Clinical Efficacy of Successful Angioplasty in Critical Ischemia - A Cohort Study.
ABSTRACT to evaluate the impact of the initial result of percutaneous angioplasty (PA), objectively assessed with duplex-ultrasound, in the three-years clinical outcome.
thirty-nine patients with atherosclerotic disease successfully treated by PA were included (40 limbs). All patients had critical ischemia with rest pain and ischemic ulcers due to infrainguinal obstructions alone. The patients were submitted to duplex-ultrasound examination on the day before and on the first or second day after the procedure. Peak systolic velocities (PSV) was recorded in the anterior tibial, posterior tibial and fibular arteries at the level of distal third of the leg. All patients were followed for 3 years. Comparison between good and bad groups were based on perioperative VPS gradient (GPSV) of the mean of the VPS in the 3 arteries. After 3-years good result were defined as good when the patient had no pain and complete healing of a previous ulcer or minor amputations.

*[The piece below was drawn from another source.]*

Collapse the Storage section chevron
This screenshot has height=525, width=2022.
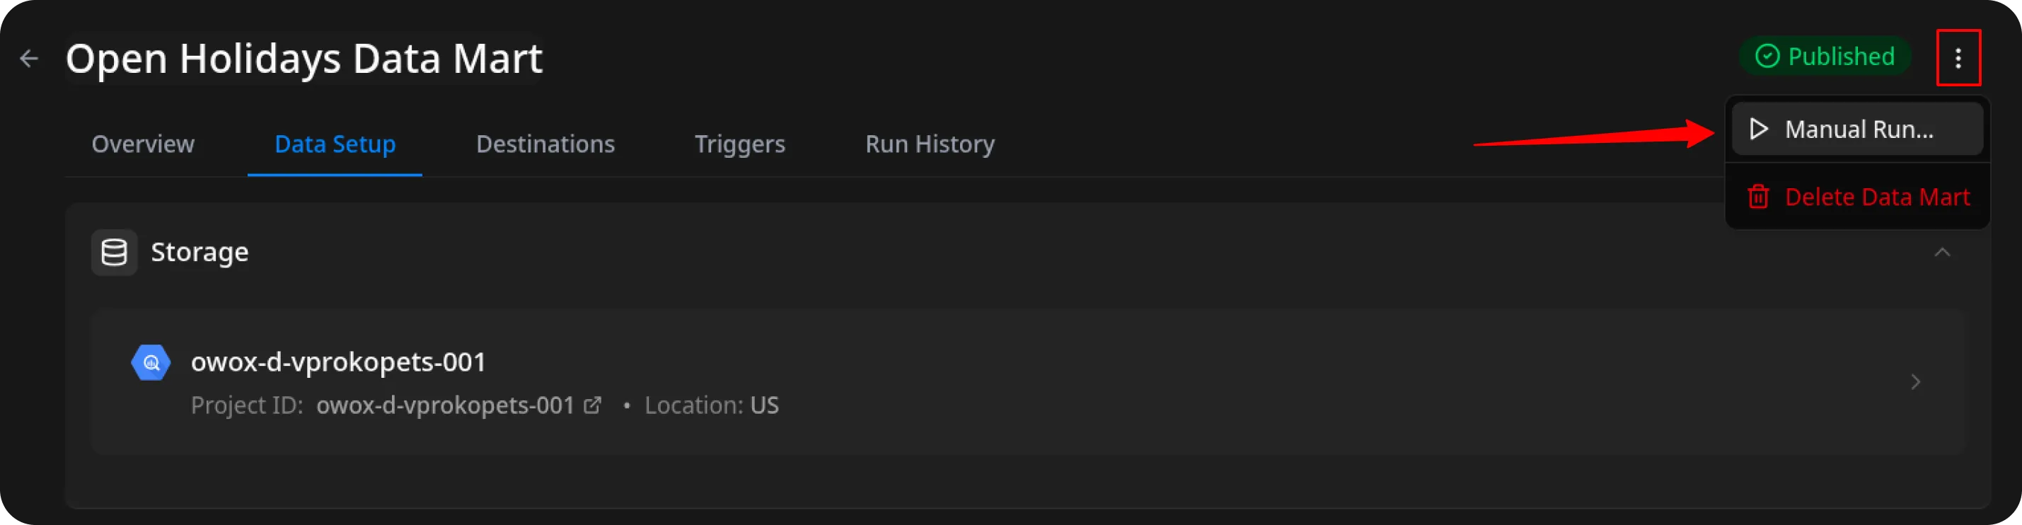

Mean age was 68,5 ± 8,1 years-old with no difference in demographic characteristics (p>0,05). In 26 cases the long-term result was good. Healing time ranged from 4 to 130 weeks (median 26.5). Bad long-term results were observed in 12 cases. Two lesions had persisted unhealed despite patent angioplasty. In 10 cases a second procedure was carried out (redo angioplasty in 6 and bypass in 4). TASCII A/B registered better clinical success then TASCII C/D (p<0,05) at 1-year follow-up but not at 3-years (p=0,36). Two-year limb salvage was 92,5% ± 4,2%. Primary patency was 52,5% ± 9,5% in 3-years. GVPS was 21,9 cm/s in good group and 24,7cm/s in bad group (p>0,05). The quality of the initial result, as measured by GPSV, was not associated with a good or bad long-term success (p>0,05).
once the procedure was successfully performed, the degree of increase in flow is not related to the long-term durability and ulcer healing. Descriptors: Angioplasty; Lower extremity; Ultrasonography Doppler; Surveillance; Postoperative period; Atherosclerosis; Leg ulcer; Wound healing.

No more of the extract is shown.